▸ Excerpt provided
Johannesburg, 1 August 2023: – After 15 years as Chair of Freedom under Law, Justice Johann Kriegler conveyed to its Board at its biennial meeting on 30 July 2023 that he wishes to step down as a director and Chair.
The Board resolved at the meeting to express its deepest appreciation for the dedication and unflagging leadership displayed by Justice Kriegler since the founding of Freedom under Law in 2008. For the lengthy period he has led the Board he has been unsparing of himself in work done to confront lapses in the rule of law across the Southern African region. The Board believes that without his personal bravery and clear moral leadership many abuses of power would have passed without being exposed or challenged. His tenacity has ensured that many of those challenges have been successful.
The Board believes that this is a moment to pay public tribute to a remarkable contribution to South African public life.
Justice Kriegler served on the first Constitutional Court of South Africa, retiring in 2002 at the age of 70. His illustrious career included 25 years at the Johannesburg Bar (he was elected its leader), then 10 years as a High Court and Appellate Division judge, followed by his eight years on South Africa’s top court. He gave up the first two years of his retirement to a two-year acting judicial appointment chiefly engaged in judicial education (for aspirant judges, induction orientation for new appointees and continuing education for lower and superior court judges) and the training of public prosecutors.

▸ Written task A
Retype part of the announcement about Justice Kriegler, beginning at the words "The Board resolved" and stopping after "African public life.".
▸ Written task B
According to the announcement about Justice Kriegler, how many years did he spend at the Johannesburg Bar?
▸ Written task C
Carry on the announcement about Justice Kriegler from its last sentence.
The listing that comes next has no connection to the announcement about Justice Kriegler.

▸ Records shown
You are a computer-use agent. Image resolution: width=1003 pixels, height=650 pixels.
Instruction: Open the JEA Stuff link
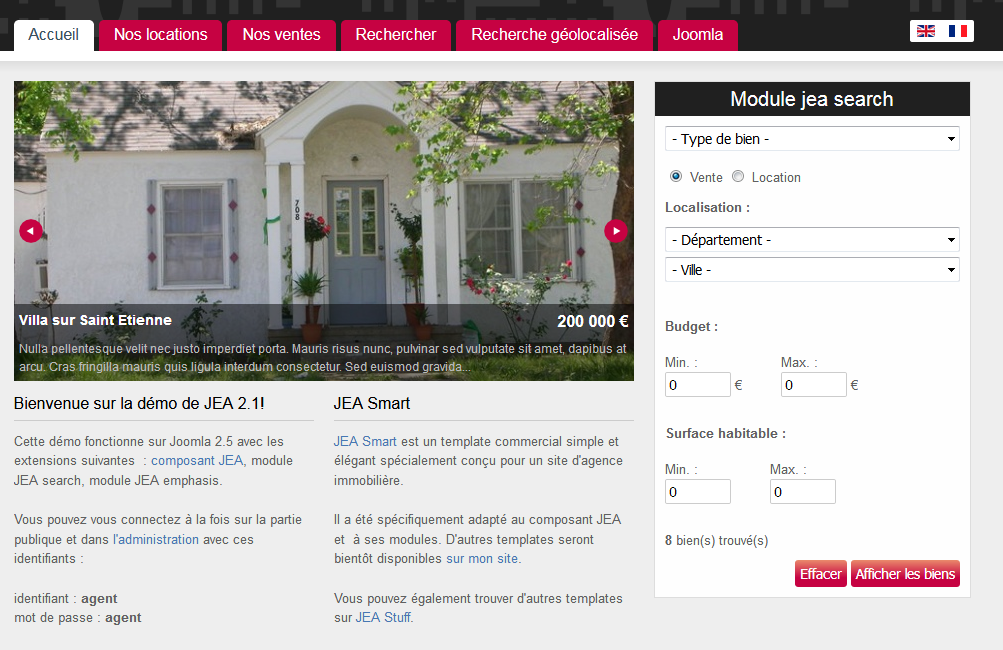[x=383, y=617]
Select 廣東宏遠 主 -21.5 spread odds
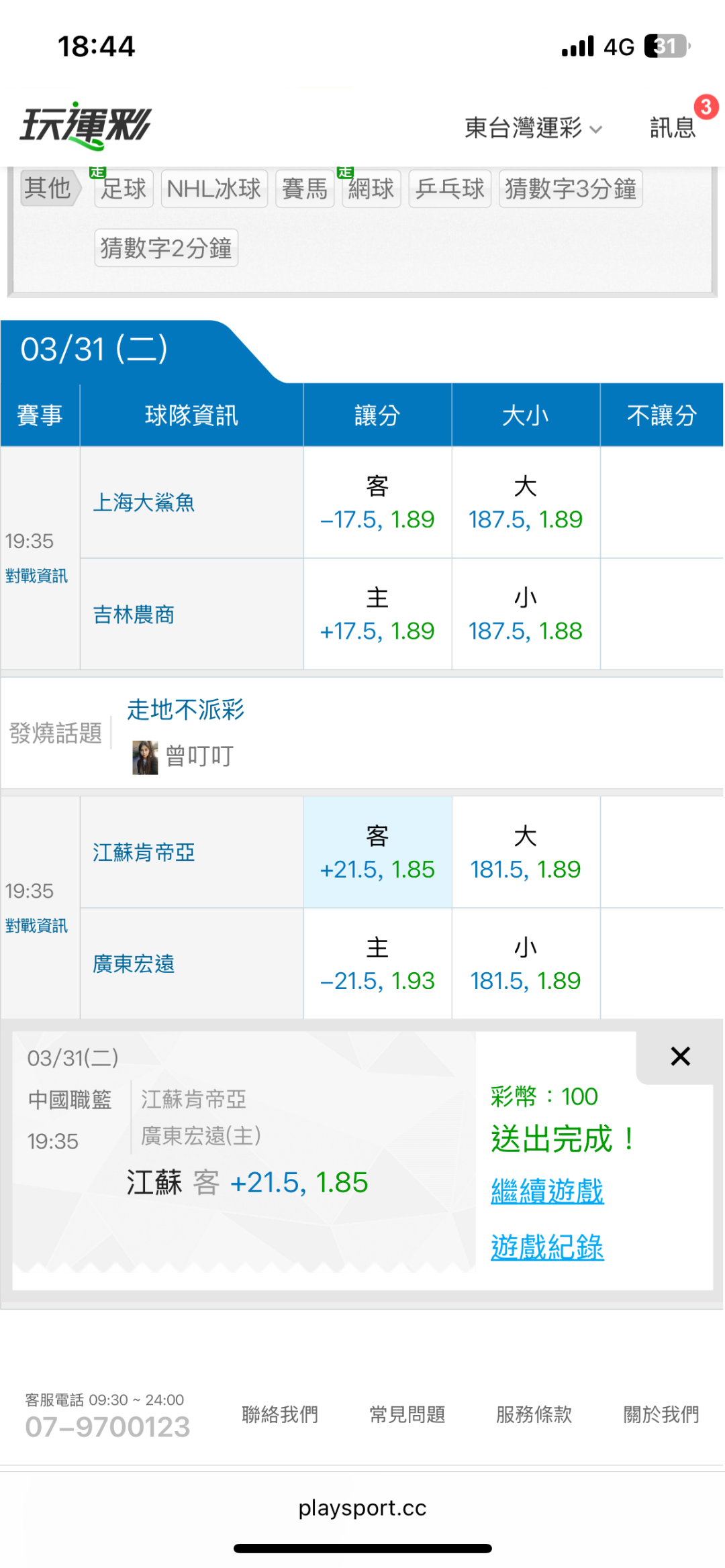The image size is (725, 1568). click(377, 964)
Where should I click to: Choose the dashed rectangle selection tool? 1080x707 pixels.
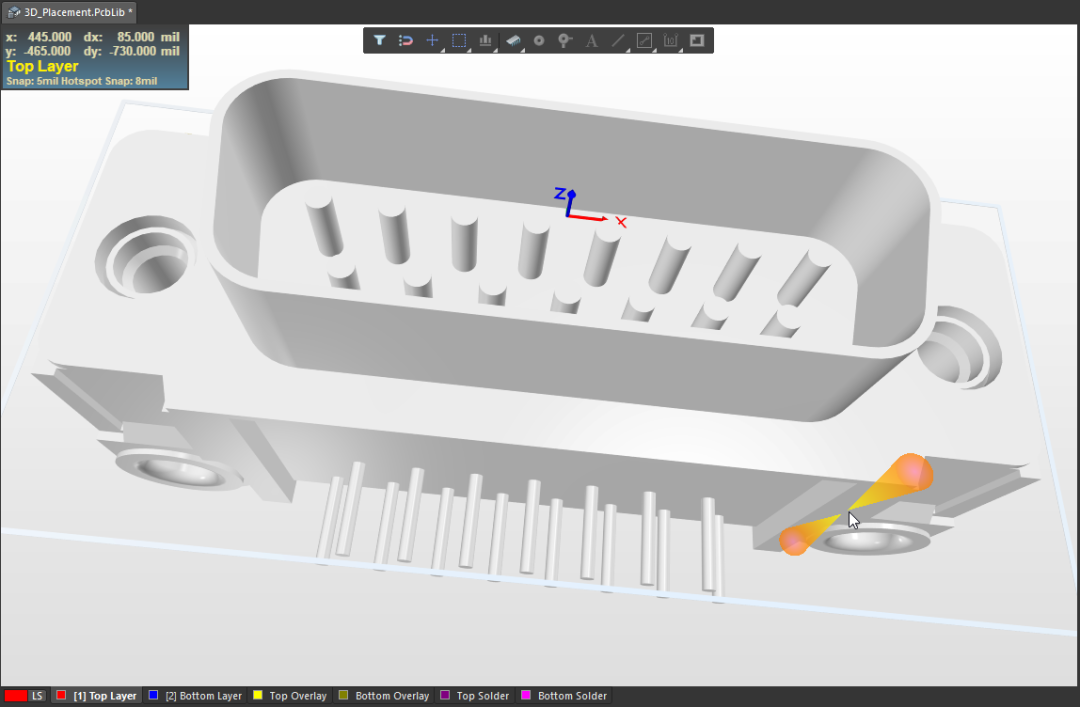[x=459, y=41]
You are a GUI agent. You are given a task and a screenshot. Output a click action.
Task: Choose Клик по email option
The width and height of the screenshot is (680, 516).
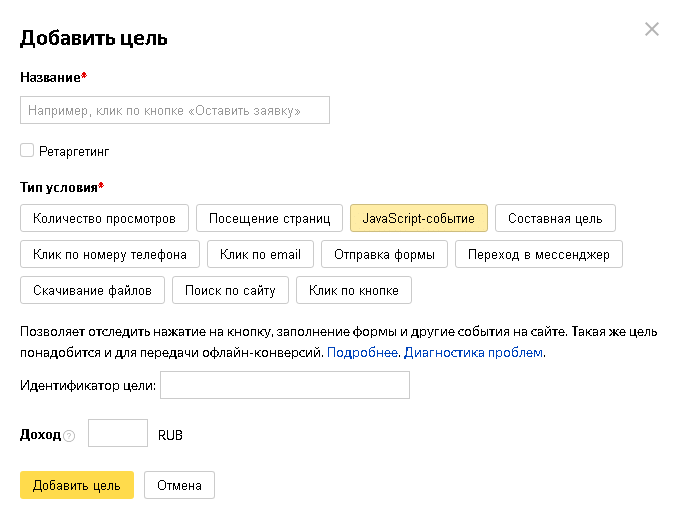click(x=260, y=254)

▸ Output A
The Board resolved at the meeting to express its deepest appreciation for the dedication and unflagging leadership displayed by Justice Kriegler since the founding of Freedom under Law in 2008. For the lengthy period he has led the Board he has been unsparing of himself in work done to confront lapses in the rule of law across the Southern African region. The Board believes that without his personal bravery and clear moral leadership many abuses of power would have passed without being exposed or challenged. His tenacity has ensured that many of those challenges have been successful.
The Board believes that this is a moment to pay public tribute to a remarkable contribution to South African public life.

▸ Output B
He spent 25 years at the Johannesburg Bar.

▸ Output C
Justice Kriegler co-drafted the South African judicial code of conduct. He has been involved in training judges from a number of countries – ranging from Hong Kong and Iraq to Sudan, Namibia and Swaziland – with an emphasis on constitutional, human rights and electoral dispute adjudication. For almost 40 years Kriegler, the honorary patron of advocacy training in South Africa, has been actively involved in training practicing advocates across the common-law world.
Justice Kriegler headed the Independent Electoral Commission through South Africa’s liberation elections in 1994 and was instrumental in establishing its first permanent elections agency, which he chaired for a number of years. Subsequently he has engaged in electoral missions, often in war-torn places, under the auspices of the United Nations, the African Union and other international agencies. These range from Timor-Leste, Liberia, Sierra Leone, Zambia, Angola, the Democratic Republic of the Congo, to Iraq, Pakistan and Afghanistan. In 2008 he headed a six-month African Union-sanctioned international audit of Kenya’s violence-torn 2007 presidential elections and in 2010/11 spent some nine months in Afghanistan adjudicating electoral disputes arising from hotly contested legislative elections.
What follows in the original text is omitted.